Hoofdstuk 1
*zoekt nog steeds foto*
Ik zat in de schaduw van de grote eik. Mijn handen pakten dorre bladeren op en scheurden er steeds stukjes af. Als een blaadje helemaal kapot was, tastten mijn handen weer naar een nieuwe.
Ik keek naar zon die langzaam onderging. Stukjes zachtoranje licht dwarrelden tussen het bladerdak naar beneden en verwarmden me. Het was een prachtige avond. Een prachtige avond, voorafgaand voor een vreselijke dag.
Als ik aan morgen dacht, zag ik het weer gebeuren. Ik kon haar zo weer zien rennen in het donker. Ik zag hoe ze viel, en hoe hij zich stil hield. Hoe zij weer opstond en hij haar koelbloedig vermoordde.
Mijn handen klauwden in de grond en drukten vochtige aarde samen. Ik vermande me en liet het zand weer vallen. Ik mocht er niet aan denken. Ik moest blije dingen denken en doen.
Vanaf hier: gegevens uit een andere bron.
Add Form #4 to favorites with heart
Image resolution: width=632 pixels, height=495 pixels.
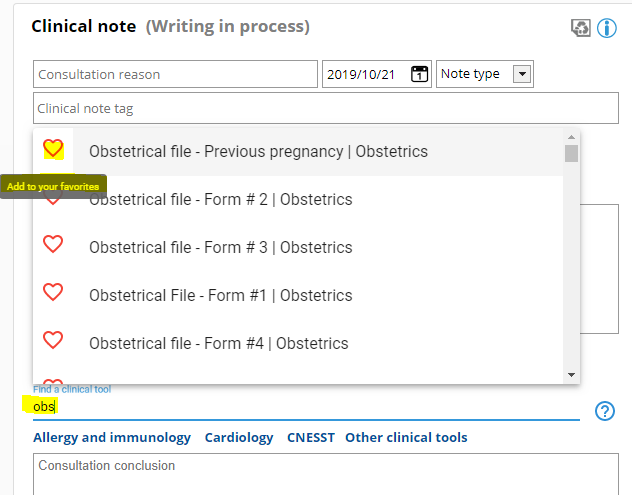coord(53,340)

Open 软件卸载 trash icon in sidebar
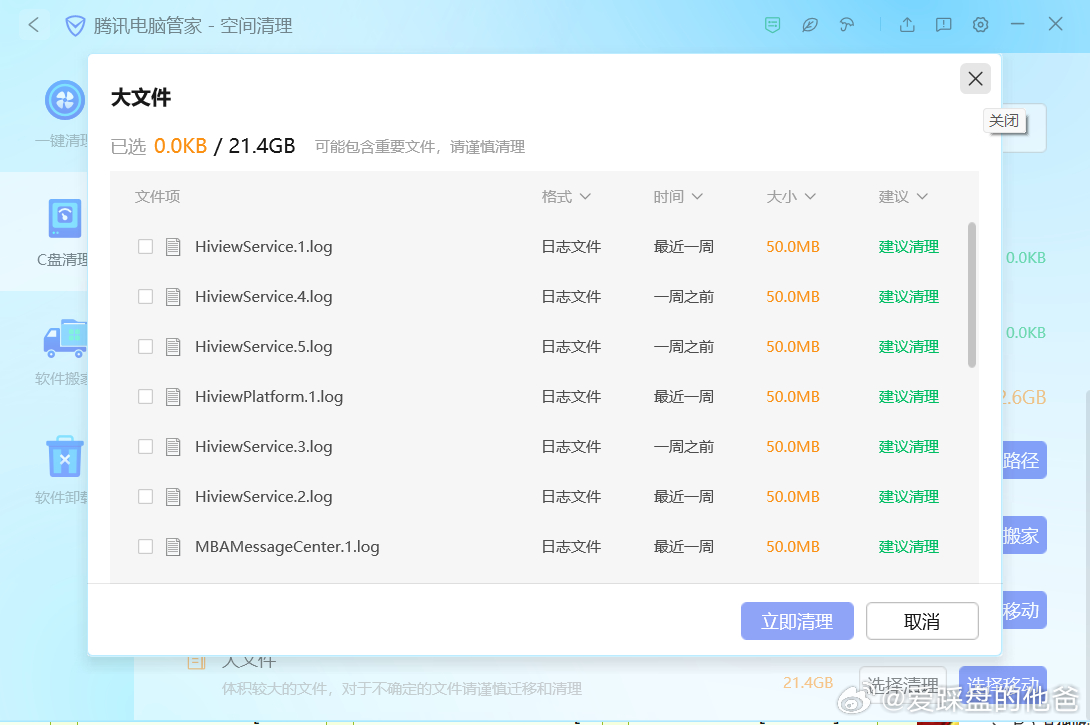coord(64,457)
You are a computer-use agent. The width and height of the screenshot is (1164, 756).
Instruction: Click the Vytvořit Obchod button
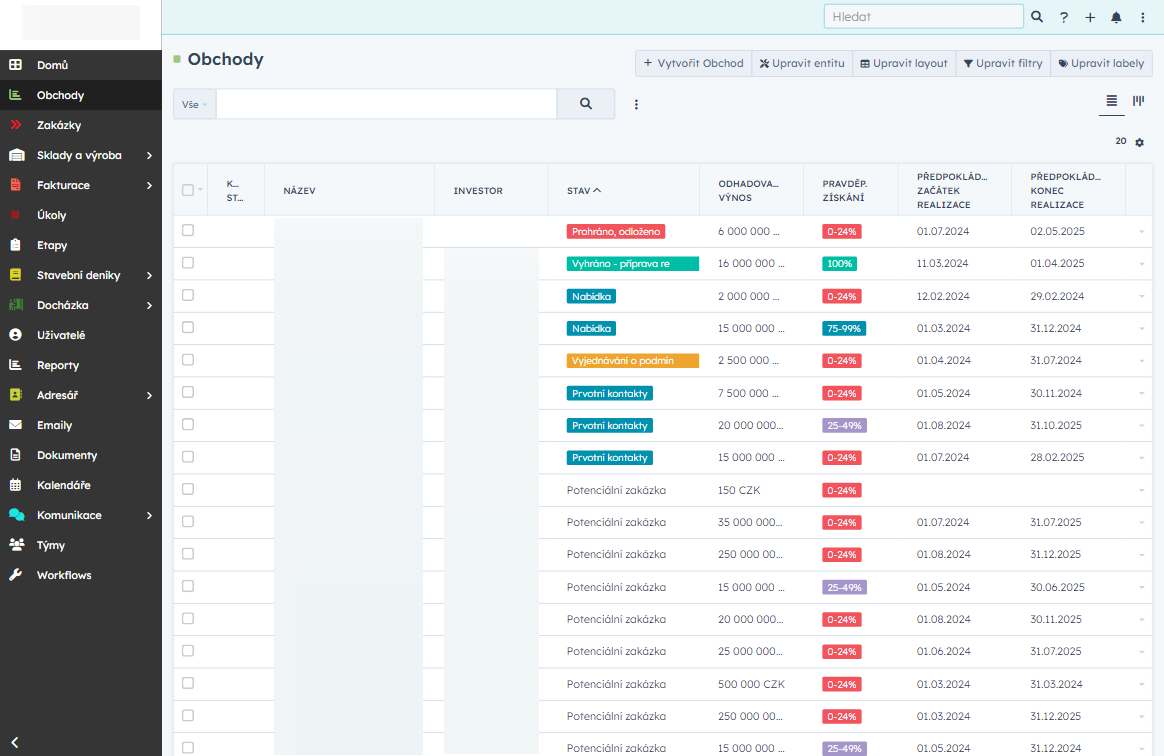pyautogui.click(x=693, y=63)
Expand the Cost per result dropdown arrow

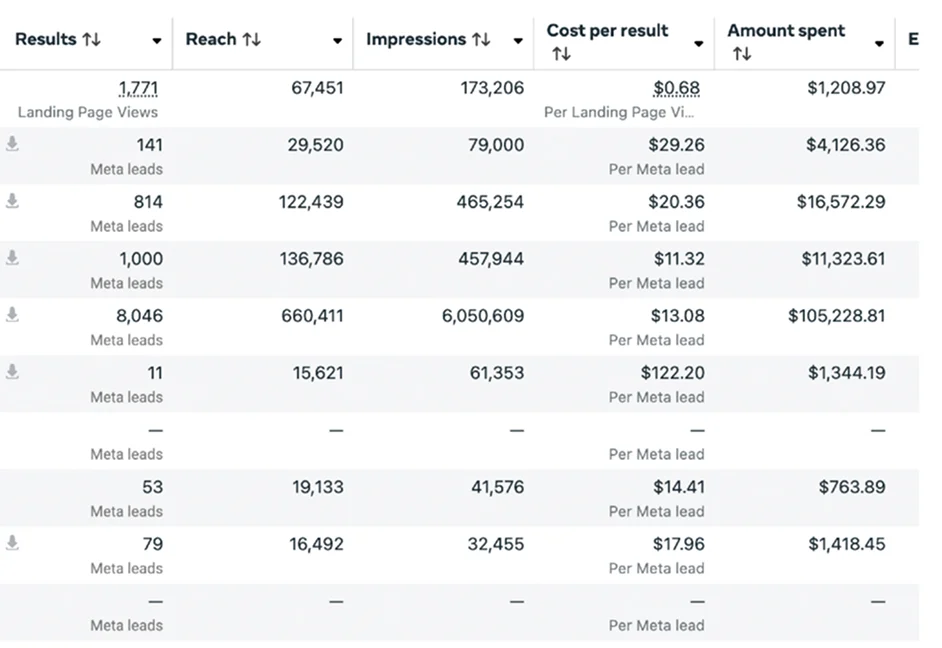point(698,44)
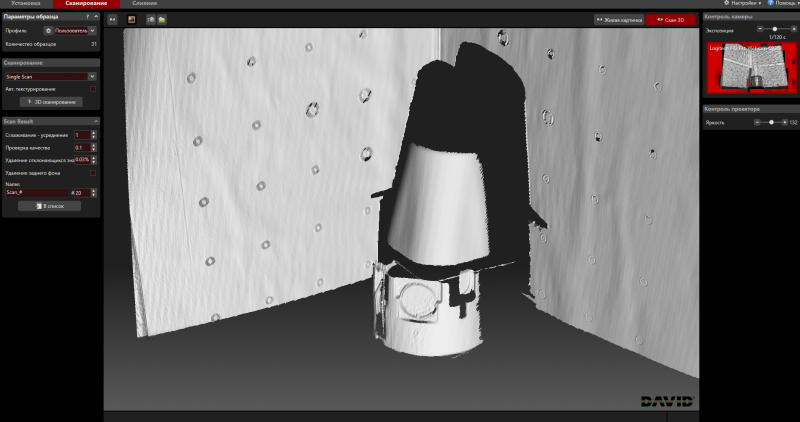Toggle the Удаление заднего фона checkbox
Viewport: 800px width, 422px height.
pos(93,172)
Ik stond op en liep het bos uit. Toen ik bij het hek kwam, liep ik er net zo lang langs tot ik bij de holle boom aankwam. Vanaf daar liep een tunnel District 8 binnen. De vredebewakers wisten van niks. Maar goed ook. Ik kroop door de tunnel en ik rook dadelijk de geur van kaarsen. De geur die hier al twee jaar hangt. Bijna exact twee jaar.
'Ik ben terug, Lertisa.' zei ik. De vrouw die met haar rug naar me toe stond, draaide zich even om. Ze glimlachte, maar ik wist dat die glimlach duizenden tranen verborg.
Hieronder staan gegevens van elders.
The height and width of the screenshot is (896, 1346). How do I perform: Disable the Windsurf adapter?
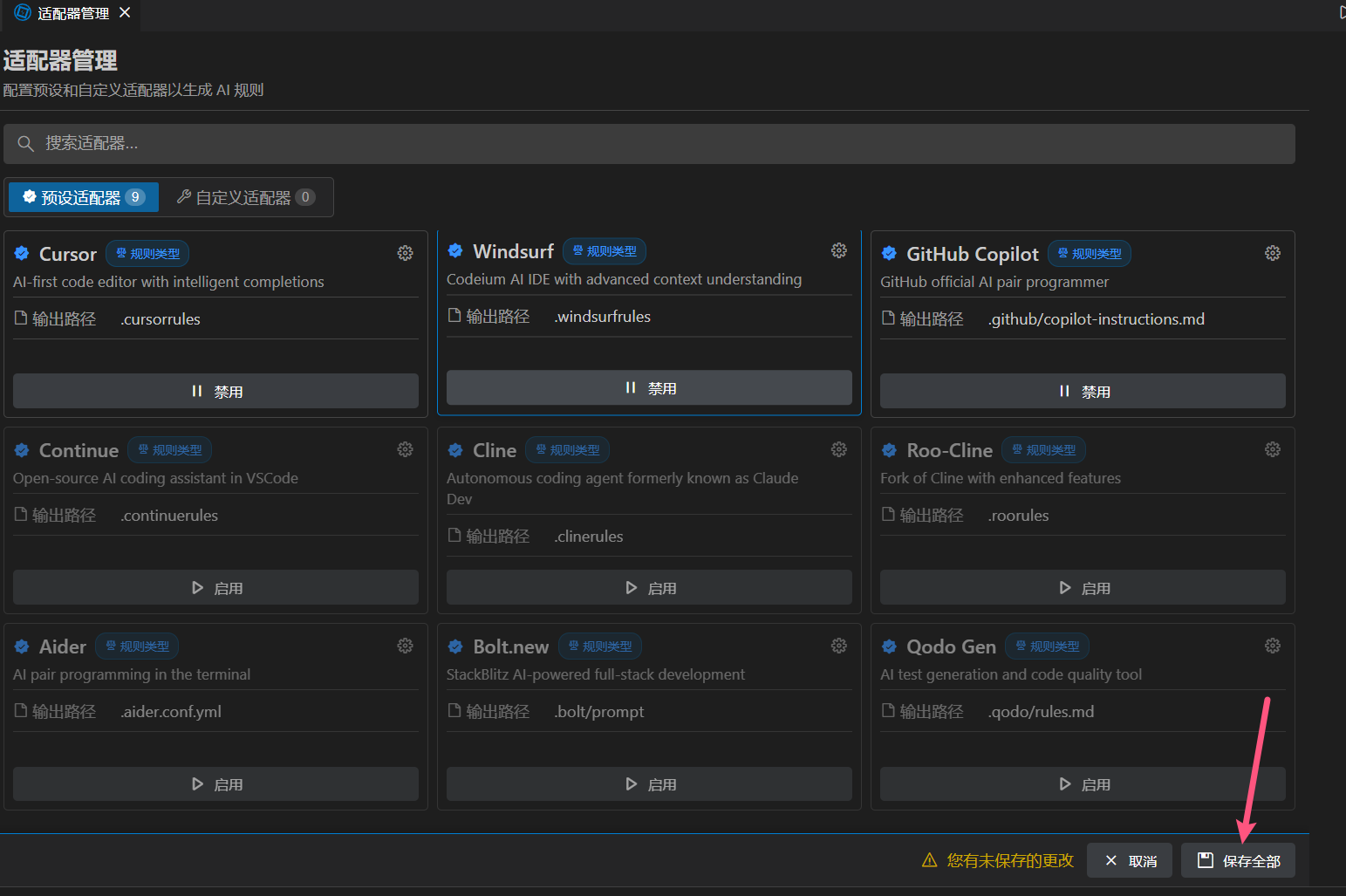[x=649, y=388]
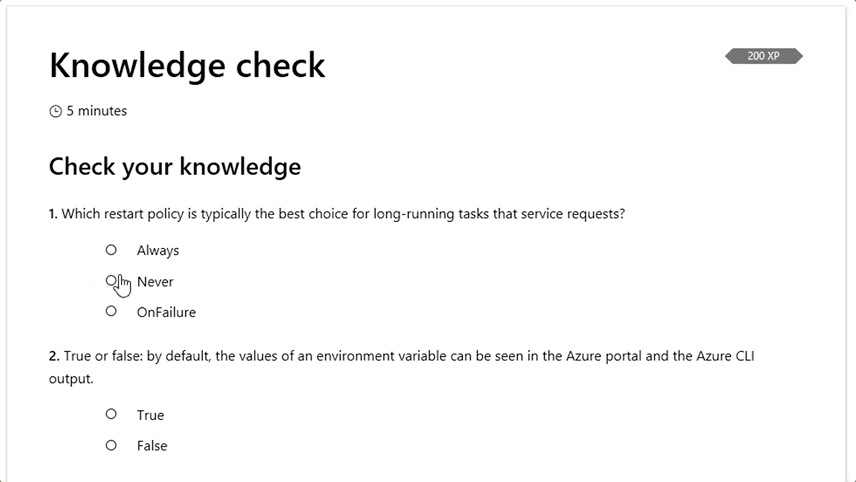The height and width of the screenshot is (482, 856).
Task: Click the clock icon beside 5 minutes
Action: click(56, 112)
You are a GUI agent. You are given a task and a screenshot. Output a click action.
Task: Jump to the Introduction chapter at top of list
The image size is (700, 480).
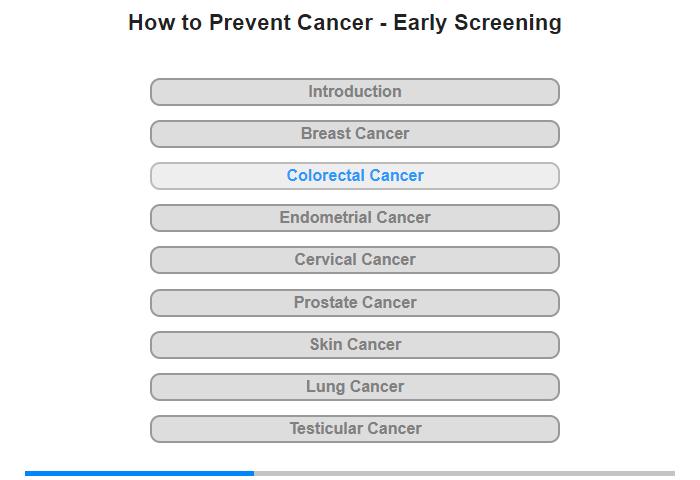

Opeens dacht ik ergens aan. Ik tastte in mijn zak en haalde er iets uit. Ik liep naar haar, pakte haar hand en opende die. Ik legde er een klein dingetje in, alvorens ik de hand weer sloot en losliet.
Lertisa opende haar hand en keek naar het ding dat op haar handpalm lag. Het was een kettinkje, gemaakt van een simpel stuk touw, met twee kralen aan weerszijde van een prachtige libelle.
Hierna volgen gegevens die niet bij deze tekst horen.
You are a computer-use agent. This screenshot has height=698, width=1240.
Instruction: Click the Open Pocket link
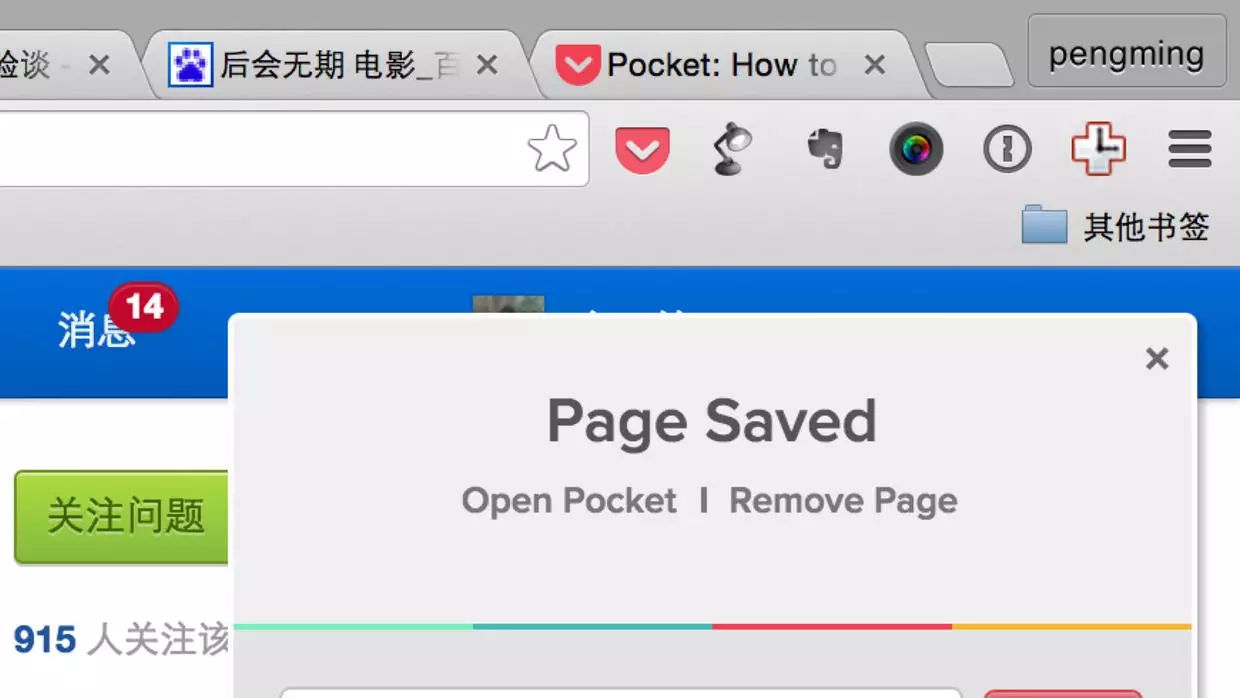pyautogui.click(x=569, y=500)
Ze keek me aan. 'Voor mij?' vroeg ze. Ik knikte. Ze knuffelde me even. 'Bedankt.' Ik hoorde tranen in haar stem. Ik begreep wel waarom.
'Ik moet gaan.' Ik liet haar los en keek haar nog voor de laatste keer aan. Toen liep ik het huisje uit en deed ik de deur achter me dicht.
's Avonds kon ik niet slapen. Ik moest de hele tijd aan morgen denken. Om twee uur in de namiddag. Dan zouden er weer twee personen het district verlaten en waarschijnlijk nooit meer terugkeren.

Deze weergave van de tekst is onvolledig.